Being a YARP device, it can run on the robot main PC in the robot's yarprobotinterface, or on an external pc using a separate yarprobotinterface. The wholebodydynamics device requires robot-specific configuration files, and currently this configuration files are provided for the following robots:

YARP_ROBOT_NAME Number of F/T sensors Internal electronics architecture Support for running wholebodydynamics on the robot's yarprobotinterface
icubGazeboSim 6 N/A NO
iCubDarmstadt01 6 ETH YES
iCubGenova02 6 ETH YES
iCubGenova04 6 ETH YES
iCubNancy01 6 ETH YES
iCubHeidelberg01 4 ETH YES
iCubGenova01 6 CAN NO
iCubGenova03 6 CAN NO
iCubParis01 6 CAN NO
iCubParis02 6 CAN NO

Note however that over time the configuration of this robots can change, and the configuration files contained in this repository may not be updated. Please check the status of the configuration files with the maintainer of this repository before using this configuration files.
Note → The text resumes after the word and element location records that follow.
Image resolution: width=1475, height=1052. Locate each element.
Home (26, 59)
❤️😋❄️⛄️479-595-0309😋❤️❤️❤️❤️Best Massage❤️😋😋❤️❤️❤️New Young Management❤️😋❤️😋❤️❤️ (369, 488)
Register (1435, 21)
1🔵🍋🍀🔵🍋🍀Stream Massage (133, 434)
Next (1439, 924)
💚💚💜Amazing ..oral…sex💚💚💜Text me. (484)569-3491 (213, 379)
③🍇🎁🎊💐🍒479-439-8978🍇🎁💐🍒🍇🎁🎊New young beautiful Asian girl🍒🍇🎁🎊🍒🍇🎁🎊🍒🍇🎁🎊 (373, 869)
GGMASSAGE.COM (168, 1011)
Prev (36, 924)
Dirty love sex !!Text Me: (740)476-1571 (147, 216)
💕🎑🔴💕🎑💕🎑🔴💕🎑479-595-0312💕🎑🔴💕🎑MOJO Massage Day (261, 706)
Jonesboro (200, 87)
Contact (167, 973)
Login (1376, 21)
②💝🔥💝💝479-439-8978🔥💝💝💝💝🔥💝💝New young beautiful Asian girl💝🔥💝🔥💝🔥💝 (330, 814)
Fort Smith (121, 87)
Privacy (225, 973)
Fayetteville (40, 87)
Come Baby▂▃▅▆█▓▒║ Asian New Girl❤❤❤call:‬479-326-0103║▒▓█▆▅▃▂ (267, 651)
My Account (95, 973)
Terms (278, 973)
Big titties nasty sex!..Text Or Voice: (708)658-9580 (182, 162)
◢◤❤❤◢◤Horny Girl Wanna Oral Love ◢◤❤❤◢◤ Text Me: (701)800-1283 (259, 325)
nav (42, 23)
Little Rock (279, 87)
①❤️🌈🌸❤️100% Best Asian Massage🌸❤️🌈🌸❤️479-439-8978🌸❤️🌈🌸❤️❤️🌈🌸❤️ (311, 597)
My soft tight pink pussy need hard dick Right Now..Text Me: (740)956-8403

### Run wholebodydynamics on an external PC¶

This is the recommended procedure in general. To launch the wholebodydynamics on an external PC running a *nix based OS, just run:

YARP_ROBOT_NAME=<yarp_robot_name> yarprobotinterface --config launch-wholebodydynamics.xml

where <yarp_robot_name> is the robot for which you are launching the estimator.

For example, if you want to run the wholebodydynamics for the Gazebo simulation, you will need to run:

YARP_ROBOT_NAME=icubGazeboSim yarprobotinterface --config launch-wholebodydynamics.xml


Note that you can avoid preprending the YARP_ROBOT_NAME=icubGazeboSim environmental variable.